As he dropped his hands and wiped them on his pants a voice behind him said: “That wasn’t open.”
Another voice said: “What wasn’t open, mister?”
“The window, chump.”
Joe looked around carefully. He sidled away from the window. The barkeep and the man from the booth were both looking at the window.
“Must of been,” the barkeep said tersely. “And skip the chump.”
“I say it wasn’t.” The man from the booth was more than emphatic, and less than polite.
“You callin’ me a liar?” the barkeep enquired.
“How would you know whether it was open?” The man from the booth started to get aggressive again.
“Why you come back in here, if you was so sure?”
“Because I couldn’t believe my eyes,” the man from the booth almost yelled.
The barkeep grinned. “But you expect me to believe ’em. That the picture?”
“Oh, go to hell,” the man from the booth said. He turned and banged out of the men’s room. In so doing he stepped square on the top of Professor Bingo’s snuff box. It crunched flat under his shoe. Nobody looked at it, except Joe Pettigrew. He looked at it all right.
The barkeep went across to the window and shut it and turned the catch.
“That takes care of that jerk,” he said, and went on out. Joe Pettigrew moved carefully to the crushed box top and stooped for it. He straightened it out as best he could and put it back on the bottom half. It didn’t look very safe any more. He wrapped it in a paper towel just to be a little safer.
Another man came into the men’s room, but he was on business. Joe Pettigrew caught the door as it swung shut and slipped out. The barkeep was behind the bar again. The man from the booth and the woman with the dirty white lambs-wool were starting out.
“Come again soon,” the barkeep said, in a voice that meant exactly the opposite. The man from the booth almost stopped but the woman said something to him and they went on out.
“What’s the beef?” the man on the stool asked, the one who had not gone to the men’s room.
“I could pick a better-looking skirt than that over on North Broadway at one in the A.M.,” the barkeep said contemptuously. “The guy not only ain’t got no manners and no brains, he ain’t got no taste.”
“But you know what he has got,” the man on the stool said laconically as Joe Pettigrew went quietly out of the door.
&nb
sp; The bus station on Cahuenga was the place. People coming and going all the time, people intent on one thing, people who would never look to see who jostled them, people with no time to think and most of them nothing to think with if they had the time. There was plenty of noise. Dialing in an empty phone booth would attract no attention. He reached up and loosened the bulb so the light would not go on when he closed the door.
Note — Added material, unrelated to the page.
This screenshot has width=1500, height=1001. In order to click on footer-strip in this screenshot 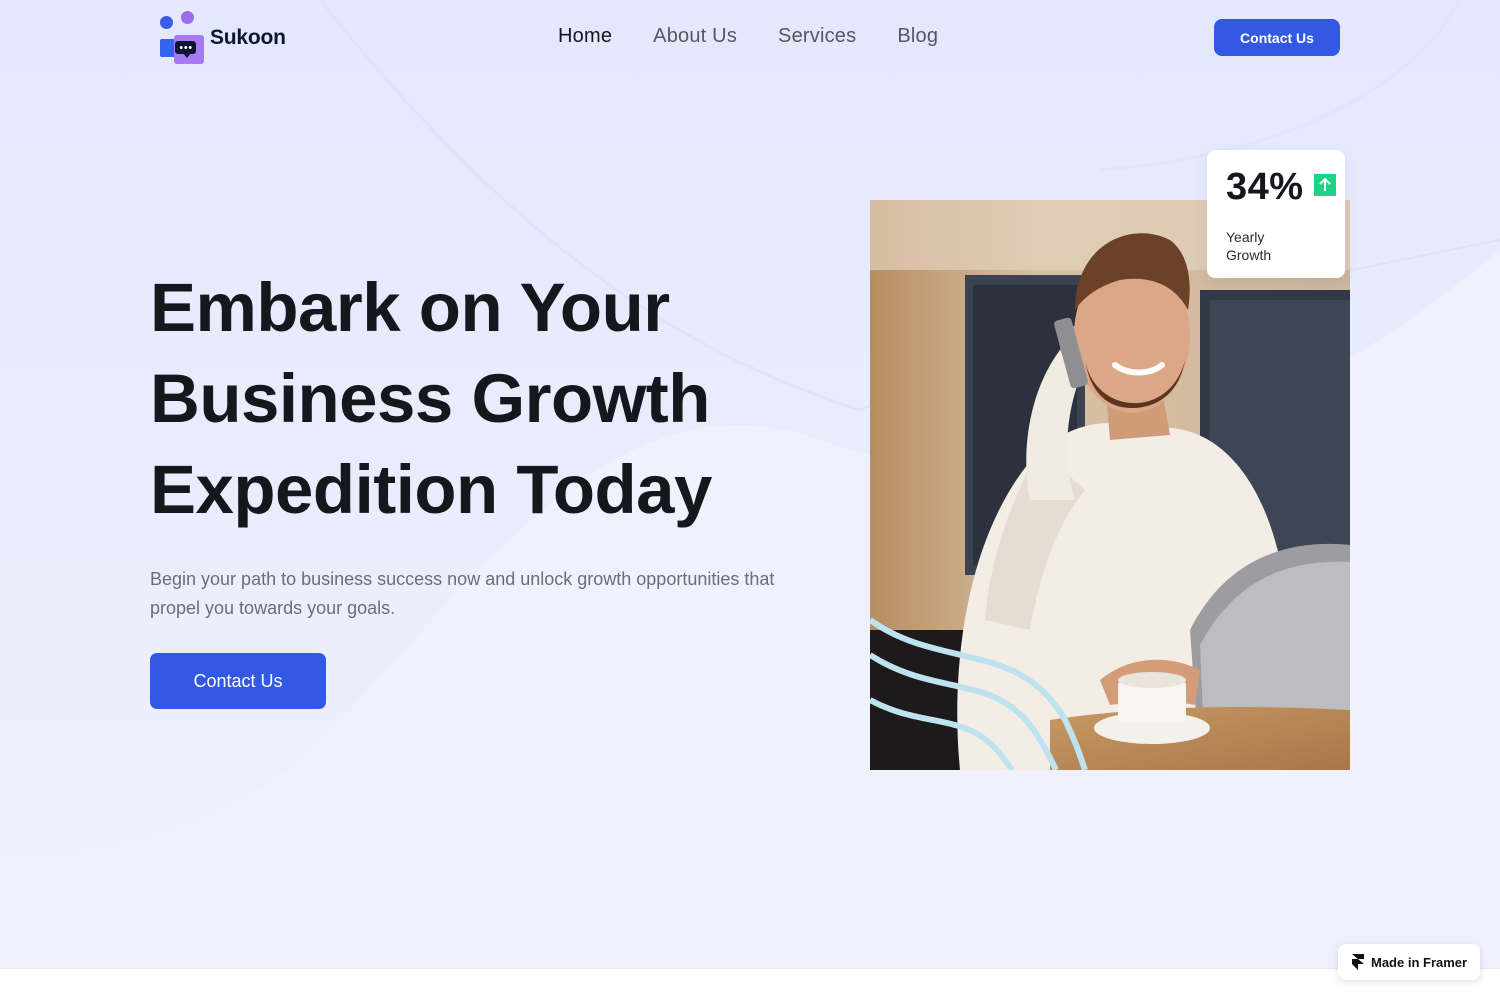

He was a little worried now. The snuff couldn’t be trusted for much more than an hour. He figured back from the time he had left the young policeman in the living-room at the house to when the man in the booth had looked up and seen him.
Just about an hour. This took thought. Much thought. He peered at the telephone number. Gladstone 7-4963. He dropped his nickel and dialed it. At first it didn’t ring, then a wavy high-pitched whine reached his ears, then a click and then he heard his nickel drop down into the return slot. Then an operator’s voice said: “What number are you calling, please?”
Joe Pettigrew told her. She said: “One moment, please.” There was a pause. Joe Pettigrew kept looking out through the glass panel of the booth. He wondered how long it would be before somebody tried the door of the booth and how much longer before someone noticed what would seem to him or her a very curious position for the telephone receiver—at the ear of a someone who wasn’t there. He supposed it was that way. The whole damn telephone system could hardly disappear just because he was using one instrument.